We first meet the Kerner family in 1978. Young Alex (Daniel Brühl) dreams of becoming an astronaut (called “cosmonauts” back then) some day. His sister Ariane (Maria Simon) has the potential to become a great academic. Their father has gone missing, presumed to have taken up in the West with a woman of ill repute, according to their brittle mother, Christiane (Katrin Saß), who responds by becoming a leading educator in the East German Communist Party. A decade later, Alex and Ariane have become layabouts and Christiane is still going strong. On October 7, 1989, during an anti-government demonstration, Christiane sees Alex being taken by riot police and promptly suffers a heart attack. As she lays in a coma, she has no idea that Communism has collapsed, that the Berlin Wall fell, and that German reunification had been realized. Doctors warn Alex and Ariane that their mother is in such frail health that she cannot be excited or disturbed, and they wonder if she will ever wake up.

The film is structured like a juggling act, with Alex as the juggler adding not only more balls to his act, but also flaming torches, electric saws and knives, struggling to balance everything in the figurative air. They might have created a birthday party for the bedridden Christiane in her room, with “official greetings” from the Party and East German Youth singing songs of loyalty to the DDR, but they can’t conceal the unexpected Coca-Cola ad that is being installed at that exact moment in the building across the street. When Christiane suggests an outing to the family’s summer cottage, Ariane snipes at Alex’s elaborate ruse that he should set about redecorating all of Berlin if he expects to keep up appearances.

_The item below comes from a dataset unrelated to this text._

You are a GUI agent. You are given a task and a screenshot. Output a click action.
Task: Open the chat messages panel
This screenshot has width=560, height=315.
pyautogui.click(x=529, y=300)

While I have just described possibly the zaniest film ever inspired by the fall of the Berlin Wall, this is a film that is informative and has great insight on the immediate fallout. As the Communist system no longer existed, seniority amongst its ranks amounted to nothing, and high-ranking officials that Christiane knew have defected or been made unfit for useful employment, turning to drink and endless hours of television to fill the abrupt void foisted upon their lives. Capitalism resulted in a strange devaluation of the old system, and Becker understands that the new freedom was not for everyone. It reminds me of the old Simpsons episode where an ant colony is destroyed and the made-up subtitles read, as the ants go flying into space (this was on a spaceship), the ants squeak, “Freedom! Horrible, horrible freedom!”